[REQUIRED WORK]:
(A) According to the skiing post, how far away was the closest hill in Nova Scotia?
(B) From the skiing post, return the passage starting at "Nova Scotia, my" and ending at "for a spell.".
(C) List every activity the skiing post names as something the writer loves to do with the children.

[SELECTED EXCERPT]:
Hitting the slopes, nosepickers in toe

January 5, 2011 4 comments

A bluebird day at Blackcomb - what's not to like?

There are many things I love to do with my children: read books, watch movies, discuss dental hygiene, impart didactic stories from my youth, tickle them silly.  Absent from the list is anything requiring physical strength; for all of my redeeming qualities, patience does not make the list, and boatloads of patience is required when cajoling three children of different sizes and abilities into breaking a sweat.

I love to ski, and have from the first moment I forced my foot into a borrowed ski boot that was two sizes too small, so from the get-go I can’t for the life of me understand their opposition to this sport.  I cringe inwardly when I hear these words come out of my mouth: “When I was a little girl….” so I don’t say it to them, but I just realized I CAN say it here.  What follows is a diatribe.

I dreamed of skiing as a child.  I watched ski race coverage religiously on the ABC Wide World of Sports, salivating at the spectacle of skiers effortlessly flying down steep slopes, averting my eyes when they careened into fences and spectators.  Fascinating stuff.

Nova Scotia, my old stomping ground, is not known for its mountainous terrain, the closest hill (or bump, or mosquito bite) was an hour away.  Despite this, there was an active skiing community that I longed to be a part of, even though my parents didn’t ski and it was prohibitively expensive.

Here is where having several older siblings of driving age is an asset (because sharing one box of cookies amongst nine children certainly wasn’t).  My sister was part of this hot-rod skiing community, and she took my pain-in-the-butt-ten-year-old self, for some reason, skiing once a year for a spell.

My siblings liberally chime in about my many misgivings as a child  – and now adult – but even they will admit I was a joy to teach skiing; I’ve probably not been as keen or as excited about learning anything since.  They may, however, have been embarrassed to be associated with me, since my thrown-together, borrowed ski ensemble resembled a garage sale more than an outfit.

I wish I had a picture to show my own kids, who’s splashy ski suits and matching gloves and helmets never seem to make their grade.  I grit my teeth.

[DATA SECTION]:
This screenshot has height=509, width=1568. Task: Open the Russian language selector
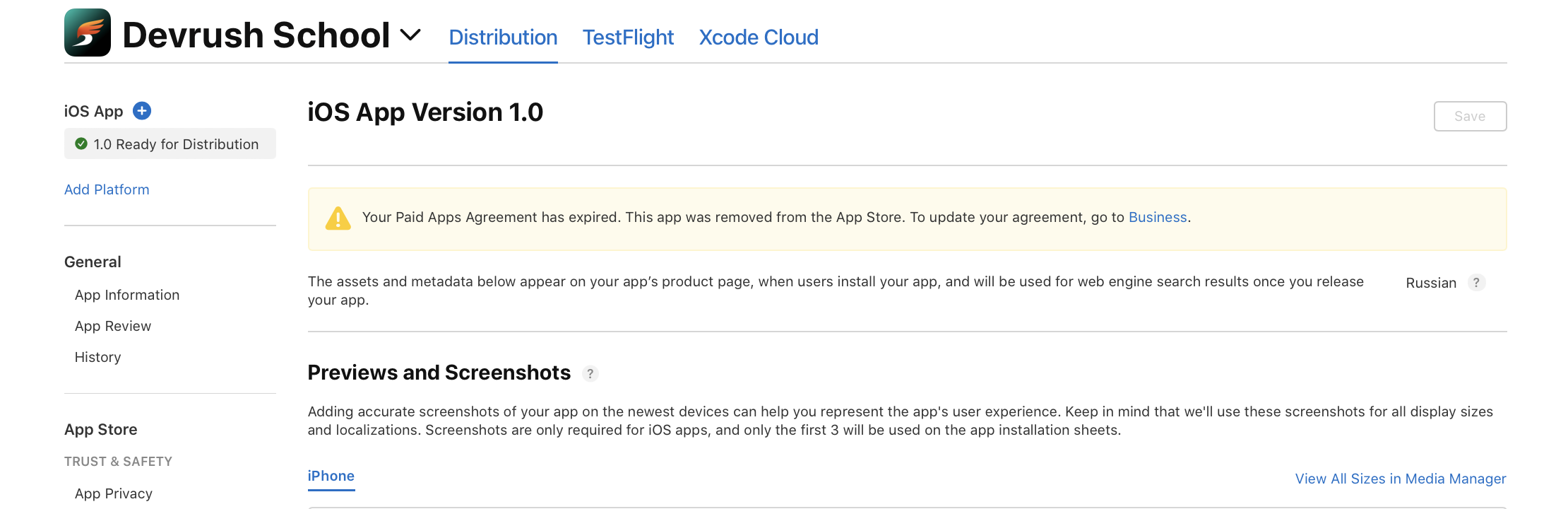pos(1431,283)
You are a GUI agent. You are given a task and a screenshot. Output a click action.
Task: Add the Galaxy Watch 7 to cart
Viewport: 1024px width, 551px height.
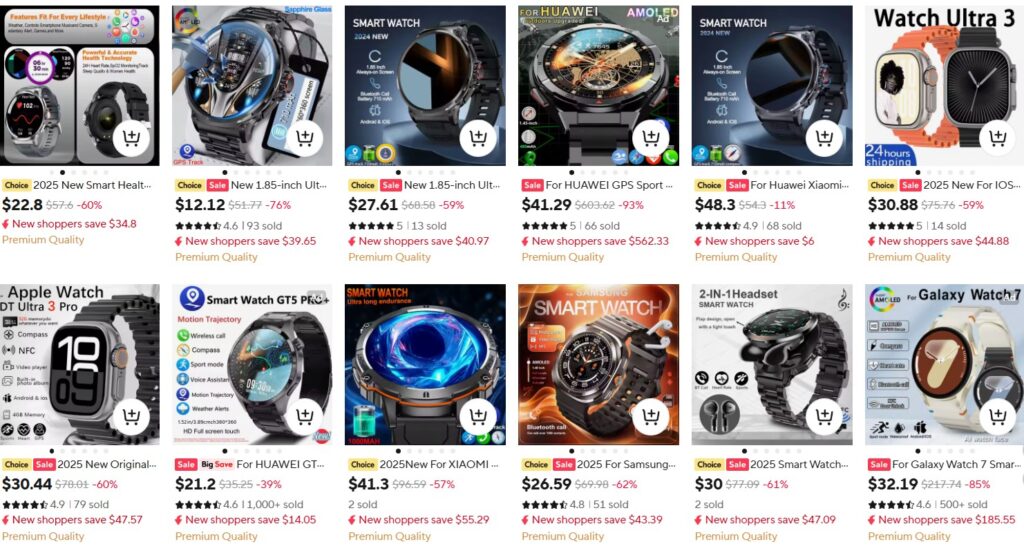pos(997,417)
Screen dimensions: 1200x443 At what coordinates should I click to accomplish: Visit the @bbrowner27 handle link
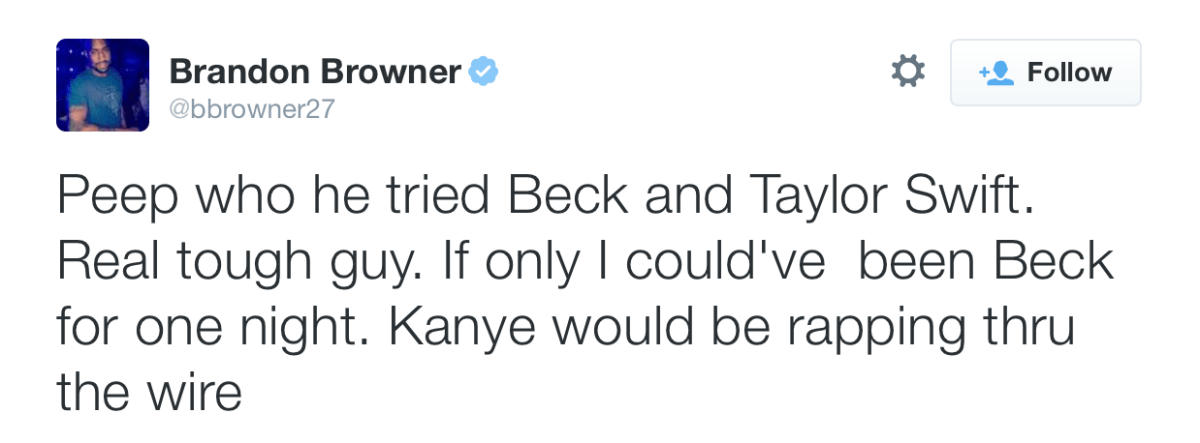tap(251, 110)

[RESPONSES PER TASK]:
(A) An hour away.

(B)
Nova Scotia, my old stomping ground, is not known for its mountainous terrain, the closest hill (or bump, or mosquito bite) was an hour away.  Despite this, there was an active skiing community that I longed to be a part of, even though my parents didn’t ski and it was prohibitively expensive.

Here is where having several older siblings of driving age is an asset (because sharing one box of cookies amongst nine children certainly wasn’t).  My sister was part of this hot-rod skiing community, and she took my pain-in-the-butt-ten-year-old self, for some reason, skiing once a year for a spell.

(C) Read books, watch movies, discuss dental hygiene, impart didactic stories from the writer's youth, and tickle them silly.